Side effects Atenolol

  1. Drowsiness and fatigue: Many patients may experience drowsiness, fatigue, or general weakness while taking atenolol.
  2. Cold extremities: Some people may experience a cold sensation in the hands and feet due to constriction of blood vessels.
  3. Dry throat or nose: Dry throat or nose may occur.
  4. Decreased sexual desire: Dec reased sexual desire or erectile dysfunction may occur in some patients while taking atenolol.
  5. Bradycardia: This is a condition in which the heart rate drops to lower values, which can cause feelings of fatigue or dizziness.
  6. Headache: Some patients may experience headaches or dizziness.
  7. Nonspecific complaints: These include vague symptoms such as nausea, abdominal pain, or general malaise.
  8. Decrease in blood pressure: When using atenolol, a decrease in blood pressure may occur, which may lead to dizziness or a feeling of weakness.
  9. Specific side effects: Include bronchospasm (worsening of respiratory function in asthmatics), masking hypoglycemia (masking symptoms of low blood sugar in diabetic patients), increased reaction to allergens, and others.


  1. Cardiovascular complications:

    • One of the main effects of atenolol overdose is a decrease in heart rate and blood pressure to dangerous levels.
    • This can lead to serious circulatory problems, including hypotension, bradycardia, and even shock.
  2. Central nervous system (CNS) depression:

    • Atenolol overdose can cause drowsiness, fainting, dizziness, decreased response to external stimuli, and even coma.
    • This is due to its ability to depress the activity of the central nervous system.
  3. Respiratory Disturbances:

    • Excessive central nervous system depression can also lead to decreased respiratory rate and even respiratory arrest.
  4. Metabolic disorders:

    • Atenolol overdose can cause metabolic disturbances such as hyperglycemia (increased blood sugar) and hypokalemia (decreased blood potassium).
  5. Other unwanted effects:

    • Other possible effects of atenolol overdose include cold extremities, sweating, weight gain, and decreased potency.

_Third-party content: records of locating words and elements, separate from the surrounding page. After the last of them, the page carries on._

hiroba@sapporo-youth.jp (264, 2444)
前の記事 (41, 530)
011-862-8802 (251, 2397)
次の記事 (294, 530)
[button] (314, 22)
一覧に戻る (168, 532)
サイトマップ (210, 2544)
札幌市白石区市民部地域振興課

Interactions with other drugs

  1. Other antihypertensive drugs: The use of atenolol with other antihypertensive drugs such as diuretics, angiotensin-converting enzyme inhibitors (ACEIs) or calcium antagonists may result in an increased hypotensive effect and an increased risk of hypotensive reactions such as dizziness and syncope.
  2. Sympathomimetics: Co-administration of atenolol with sympathomimetics such as adrenaline or albuterol may reduce their efficacy due to blocking of beta-adrenoreceptors.
  3. Heart rhythm depressant drugs: Atenolol may increase the depressive effect on heart rate of other drugs, such as amidarone or digoxin, which may result in decreased heart rate and increased antiarrhythmic effects.
  4. Antidepressants and anxiolytics: Atenolol may increase the sedative effect of drugs such as benzodiazepines and tricyclic antidepressants, which may lead to increased drowsiness and decreased psychomotor activity.
  5. Insulin and hypoglycemic drugs: Atenolol may mask the symptoms of hypoglycemia and reduce its occurrence, which may delay the diagnosis of hypoglycemic states in patients with diabetes mellitus.


To simplify the perception of information, this instruction for use of the drug " Atenolol" translated and presented in a special form on the basis of the official instructions for medical use of the drug. Before use read the annotation that came directly to medicines.

Description provided for informational purposes and is not a guide to self-healing. The need for this drug, the purpose of the treatment regimen, methods and dose of the drug is determined solely by the attending physician. Self-medication is dangerous for your health.